▶ _GIVEN TASK_
Edit the listing below so that each occurrence of "1214x1717 pixels" reads "1214 by 1717 pixels", keeping all other text unchanged. Omit the pictures from your answer.

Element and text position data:
● ● ● ●
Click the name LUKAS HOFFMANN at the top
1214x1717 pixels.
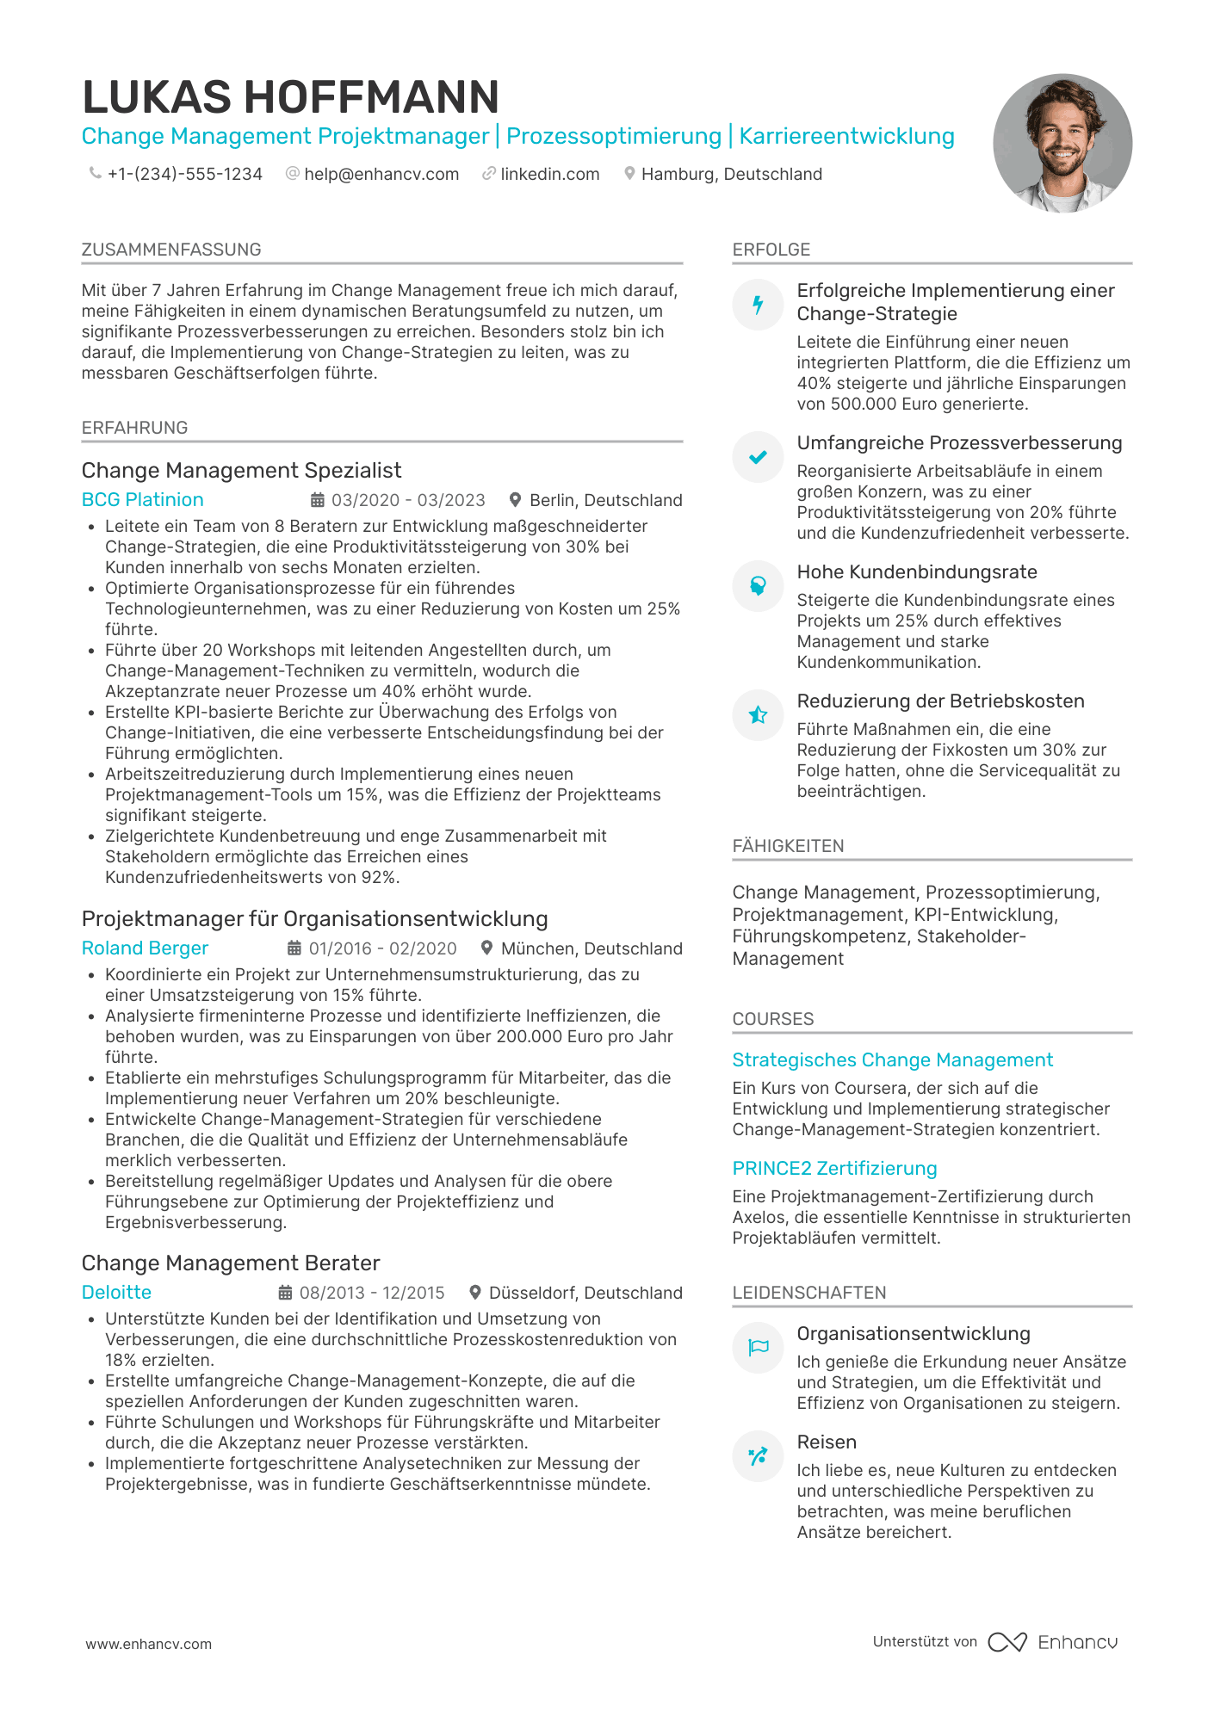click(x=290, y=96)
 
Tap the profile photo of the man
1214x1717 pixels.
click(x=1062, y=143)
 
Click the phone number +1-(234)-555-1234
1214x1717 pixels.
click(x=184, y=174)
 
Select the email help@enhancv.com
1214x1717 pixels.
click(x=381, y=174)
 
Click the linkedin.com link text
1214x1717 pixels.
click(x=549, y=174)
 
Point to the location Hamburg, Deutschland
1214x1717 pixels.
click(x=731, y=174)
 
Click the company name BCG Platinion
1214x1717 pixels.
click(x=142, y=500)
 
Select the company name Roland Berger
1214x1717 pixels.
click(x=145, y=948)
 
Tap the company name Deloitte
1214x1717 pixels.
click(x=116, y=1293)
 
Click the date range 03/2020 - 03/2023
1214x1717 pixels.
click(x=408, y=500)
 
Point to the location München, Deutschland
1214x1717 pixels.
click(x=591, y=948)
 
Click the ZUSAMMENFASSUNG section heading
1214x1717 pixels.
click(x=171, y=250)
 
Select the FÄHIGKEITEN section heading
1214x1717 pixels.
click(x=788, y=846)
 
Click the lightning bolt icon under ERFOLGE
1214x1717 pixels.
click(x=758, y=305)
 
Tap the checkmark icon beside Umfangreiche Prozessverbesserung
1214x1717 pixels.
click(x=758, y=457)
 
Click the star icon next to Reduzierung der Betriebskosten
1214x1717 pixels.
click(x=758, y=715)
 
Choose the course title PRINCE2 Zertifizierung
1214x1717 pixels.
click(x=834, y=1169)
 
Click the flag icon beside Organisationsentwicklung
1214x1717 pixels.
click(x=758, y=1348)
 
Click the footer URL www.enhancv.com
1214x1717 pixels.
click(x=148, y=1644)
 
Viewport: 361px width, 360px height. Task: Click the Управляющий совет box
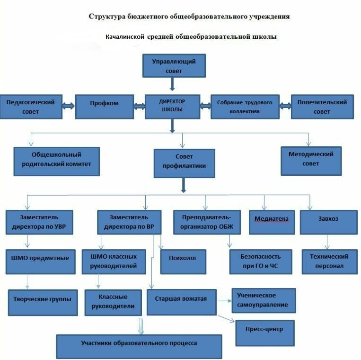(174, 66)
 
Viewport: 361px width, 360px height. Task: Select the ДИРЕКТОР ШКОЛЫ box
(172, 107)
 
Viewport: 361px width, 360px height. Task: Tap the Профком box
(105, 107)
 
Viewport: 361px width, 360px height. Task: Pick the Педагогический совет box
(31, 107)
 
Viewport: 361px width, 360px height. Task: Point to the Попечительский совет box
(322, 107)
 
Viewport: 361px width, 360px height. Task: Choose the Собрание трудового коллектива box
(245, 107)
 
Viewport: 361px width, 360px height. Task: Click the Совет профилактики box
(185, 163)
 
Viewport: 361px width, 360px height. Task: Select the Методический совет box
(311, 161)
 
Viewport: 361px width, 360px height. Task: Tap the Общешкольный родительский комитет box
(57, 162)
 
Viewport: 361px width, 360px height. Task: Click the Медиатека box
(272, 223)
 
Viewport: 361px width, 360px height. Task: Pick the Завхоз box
● ● ● ●
▶ _FINAL RESULT_
Click the name LUKAS HOFFMANN at the top
1214 by 1717 pixels.
click(x=290, y=96)
 
Tap the profile photo of the man
1214 by 1717 pixels.
click(x=1062, y=143)
 
Click the phone number +1-(234)-555-1234
1214 by 1717 pixels.
click(x=184, y=174)
 
Select the email help@enhancv.com
1214 by 1717 pixels.
click(x=381, y=174)
 
Click the linkedin.com link text
1214 by 1717 pixels.
click(x=549, y=174)
 
Point to the location Hamburg, Deutschland
1214 by 1717 pixels.
click(x=731, y=174)
 
Click the company name BCG Platinion
1214 by 1717 pixels.
click(x=142, y=500)
 
Select the company name Roland Berger
1214 by 1717 pixels.
click(x=145, y=948)
 
Tap the company name Deloitte
1214 by 1717 pixels.
click(x=116, y=1293)
 
Click the date range 03/2020 - 03/2023
1214 by 1717 pixels.
click(x=408, y=500)
 
Point to the location München, Deutschland
1214 by 1717 pixels.
click(x=591, y=948)
 
Click the ZUSAMMENFASSUNG section heading
1214 by 1717 pixels.
click(x=171, y=250)
 
Select the FÄHIGKEITEN section heading
1214 by 1717 pixels.
click(x=788, y=846)
 
Click the lightning bolt icon under ERFOLGE
1214 by 1717 pixels.
click(x=758, y=305)
 
Tap the checkmark icon beside Umfangreiche Prozessverbesserung
1214 by 1717 pixels.
click(x=758, y=457)
 
Click the star icon next to Reduzierung der Betriebskosten
1214 by 1717 pixels.
click(x=758, y=715)
 
Choose the course title PRINCE2 Zertifizierung
1214 by 1717 pixels.
click(x=834, y=1169)
 
Click the flag icon beside Organisationsentwicklung
1214 by 1717 pixels.
click(x=758, y=1348)
 
Click the footer URL www.enhancv.com
1214 by 1717 pixels.
click(x=148, y=1644)
 
Viewport: 361px width, 360px height. Task: Click the Управляющий совет box
(174, 66)
 
Viewport: 361px width, 360px height. Task: Select the ДИРЕКТОР ШКОЛЫ box
(172, 107)
 
Viewport: 361px width, 360px height. Task: Tap the Профком box
(105, 107)
 
Viewport: 361px width, 360px height. Task: Pick the Педагогический совет box
(31, 107)
 
Viewport: 361px width, 360px height. Task: Point to the Попечительский совет box
(322, 107)
 
Viewport: 361px width, 360px height. Task: Choose the Собрание трудового коллектива box
(245, 107)
 
Viewport: 361px width, 360px height. Task: Click the Совет профилактики box
(185, 163)
 
Viewport: 361px width, 360px height. Task: Select the Методический совет box
(311, 161)
 
Viewport: 361px width, 360px height. Task: Tap the Общешкольный родительский комитет box
(57, 162)
 
Viewport: 361px width, 360px height. Task: Click the Медиатека box
(272, 223)
 
Viewport: 361px width, 360px height. Task: Pick the Завхоз box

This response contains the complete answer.